Why You Need to Stop Relying on Your Strengths

— January 18, 2019

Why You Need to Stop Relying on Your Strengths

The other day, I gave a leader feedback about how to develop one of his team members, prepared for a coaching session with a different executive, and sat in on a leadership team meeting with a third. These three interactions, with three very different people, sounded a recurring theme: When we rely too much on our historical strengths and patterns, we sometimes avoid the new work we need to do and wind up impeding our continuing success.

Even good, solid beliefs and performance can trip us up. Here are some examples:

  • A leader who calmly protects her people in the face of disruption has real grit and the tenacity to see things through, but may not question or challenge the current path even though she could get a better result if she did.
  • A leader who cares so deeply about the integrity of the work and the authenticity of employee relationships that he neglects the procedural aspects of business process issues that would actually improve the quality of the work itself.
  • A leader who works hard to engage all his team members, considers employees’ satisfaction and needs, but is so sensitive to their individual reactions that he’s not clear or definitive enough for them to execute accurately.

First, Identify Your Patterns…

It’s so hard for us to give up the behaviors we believe have worked well for us in the past, Marshall Goldsmith explains in his book What Got You Here Won’t Get You There, that we should stop writing “To-Do” lists and start writing “To-Stop” lists instead.

So how can you recognize when you’re getting in your own way, and shift to approaches that generate better results?

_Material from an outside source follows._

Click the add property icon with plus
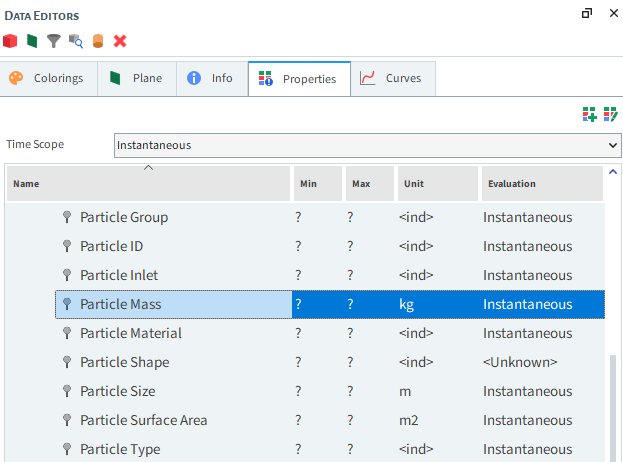 [590, 115]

How can you decide what to put on your To-Stop list – and how can you make sure you actually cut out those unsuccessful behaviors, or at least behave less automatically?

Start by talking to yourself kindly but with a sense of detachment about what’s going on. Next, conduct an “internal review” of yourself, or ask a colleague or friend to help you do it. That doesn’t mean finding someone to be an accountability partner or play drill sergeant to your sloppy recruit. It’s about paying attention and noticing where you’re not getting the results you say you want, or when your own behavior is contributing to your lack of success.

Now Break Them!

Once you’ve finished your review, use these two thought exercises to get yourself off the dime and onto a better path:

  1. Let opposites attract. Imagine what would happen if you behaved the opposite of how you usually behave, if you did the reverse of your norm. What if you were freewheeling instead of disciplined and dogged? Or if you were diligent and task-focused, rather than blue-skying and open to all inputs and opinions? More demanding of your team instead of purposefully empathetic — or the reverse? What new opportunities might present themselves? Which problems might diminish? How much surprising relief might you feel?
  2. Visualize a more ideal future. Imagine what your behavior would be like if it was the kind of behavior that would generate more desirable results than the ones you’re getting now. How would you feel? And what if you didn’t change at all, but could rely on someone — say, an employee, a colleague, or a friend — who has complementary strengths to back you up, repair damage, or see and understand the things you don’t? Which of these outcomes is more realistic? What practical steps could you take to get closer to achieving either of them?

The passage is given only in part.